As novelas vivem sua pior fase. Uma é cheia de mutantes e o texto inexiste, a outra vive de clichês, e, além delas, a novata "Chamas da Vida" ainda não mostrou a que veio e é um fogaréu sem fim. A audiência é boa, claro. Vai comparar o texto delas com "Ciranda de Pedra" e verifiquem se existe lógica para isso: é o mesmo que comparar a audiência do "Sem Censura" (TV Brasil) com a do "Programa do Ratinho" (SBT).
E o SBT, tema de hoje, depois que lançou mão de "Pantanal", parece ter acordado, mas, ainda assim, continua tentando retirar o mofo de produções passadas. Não bastasse reviver produções da própria casa, agora o mercadinho mudou de lugar, e o negócio é reaproveitar o que sobrou da extinta Manchete.
A coisa é tão medonha que exibem praticamente dois capítulos da trama de Juma Marruá e sem intervalos comerciais, ou seja, para que se possa conquistar uma audiência considerável. O problema, dessa estratégia, é óbvio: rapidinho "Pantanal" sai do ar.

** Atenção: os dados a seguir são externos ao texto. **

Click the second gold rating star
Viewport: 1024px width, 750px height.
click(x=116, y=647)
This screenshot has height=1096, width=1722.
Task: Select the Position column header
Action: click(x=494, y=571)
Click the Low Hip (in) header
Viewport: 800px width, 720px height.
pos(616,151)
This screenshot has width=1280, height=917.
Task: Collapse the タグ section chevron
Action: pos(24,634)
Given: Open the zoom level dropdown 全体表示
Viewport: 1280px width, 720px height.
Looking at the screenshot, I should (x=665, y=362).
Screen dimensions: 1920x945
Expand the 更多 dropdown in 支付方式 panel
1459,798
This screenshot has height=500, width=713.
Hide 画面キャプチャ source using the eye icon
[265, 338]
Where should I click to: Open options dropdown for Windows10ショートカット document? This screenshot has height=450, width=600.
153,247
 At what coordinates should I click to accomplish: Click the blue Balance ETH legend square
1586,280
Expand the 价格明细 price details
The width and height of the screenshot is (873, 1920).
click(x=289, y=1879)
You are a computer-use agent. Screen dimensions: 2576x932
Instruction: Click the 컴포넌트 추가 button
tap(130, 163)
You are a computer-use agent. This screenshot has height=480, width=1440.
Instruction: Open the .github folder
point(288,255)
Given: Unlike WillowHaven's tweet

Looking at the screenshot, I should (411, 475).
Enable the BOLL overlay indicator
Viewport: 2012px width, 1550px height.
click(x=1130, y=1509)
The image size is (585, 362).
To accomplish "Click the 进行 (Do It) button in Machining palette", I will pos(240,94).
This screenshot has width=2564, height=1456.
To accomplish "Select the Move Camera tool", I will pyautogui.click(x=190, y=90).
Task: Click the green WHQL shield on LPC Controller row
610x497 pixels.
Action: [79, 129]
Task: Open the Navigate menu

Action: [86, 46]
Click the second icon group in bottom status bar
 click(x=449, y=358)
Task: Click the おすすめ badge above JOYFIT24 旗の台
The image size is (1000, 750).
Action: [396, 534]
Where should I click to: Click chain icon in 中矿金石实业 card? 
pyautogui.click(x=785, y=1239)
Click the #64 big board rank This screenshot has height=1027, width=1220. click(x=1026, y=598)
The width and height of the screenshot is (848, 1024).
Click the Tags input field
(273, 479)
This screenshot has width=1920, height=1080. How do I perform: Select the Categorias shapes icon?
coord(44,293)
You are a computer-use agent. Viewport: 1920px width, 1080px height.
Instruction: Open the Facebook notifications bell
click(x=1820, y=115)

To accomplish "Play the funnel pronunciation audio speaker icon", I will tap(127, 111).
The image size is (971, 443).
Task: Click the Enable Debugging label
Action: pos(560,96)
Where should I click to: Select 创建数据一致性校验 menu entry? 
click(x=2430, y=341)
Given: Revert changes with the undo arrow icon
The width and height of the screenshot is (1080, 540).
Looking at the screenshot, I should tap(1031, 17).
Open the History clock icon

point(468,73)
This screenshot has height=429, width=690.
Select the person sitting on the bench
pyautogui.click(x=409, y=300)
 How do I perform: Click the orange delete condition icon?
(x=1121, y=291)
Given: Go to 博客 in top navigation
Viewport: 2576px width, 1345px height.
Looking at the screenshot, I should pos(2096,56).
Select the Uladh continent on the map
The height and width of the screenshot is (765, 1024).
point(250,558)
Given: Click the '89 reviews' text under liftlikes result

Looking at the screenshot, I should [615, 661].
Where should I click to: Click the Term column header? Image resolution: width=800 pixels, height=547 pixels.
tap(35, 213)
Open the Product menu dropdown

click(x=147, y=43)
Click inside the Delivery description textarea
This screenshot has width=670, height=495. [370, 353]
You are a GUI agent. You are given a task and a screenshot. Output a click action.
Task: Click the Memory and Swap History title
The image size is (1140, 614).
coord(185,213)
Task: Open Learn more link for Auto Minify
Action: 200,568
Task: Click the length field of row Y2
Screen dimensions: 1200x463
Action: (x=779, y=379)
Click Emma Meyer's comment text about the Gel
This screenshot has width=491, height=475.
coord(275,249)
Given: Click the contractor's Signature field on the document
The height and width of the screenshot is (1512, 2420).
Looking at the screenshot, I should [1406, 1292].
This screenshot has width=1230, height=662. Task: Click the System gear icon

Agora eis que surge a notícia de que Silvio Santos pretende assumir a liderança em apenas um ano. Não bastasse a Record que segue caminhando sem lenço e sem documento rumo ao mesmo lugar, agora Silvio segue pela mesma maré.
Sinceramente? Apesar de ter perdido considerável audiência nos últimos meses, as trapalhadas de Record e SBT somadas não colocam medo na Globo nem a longo nem a curto prazo. Ainda falta o “Q”.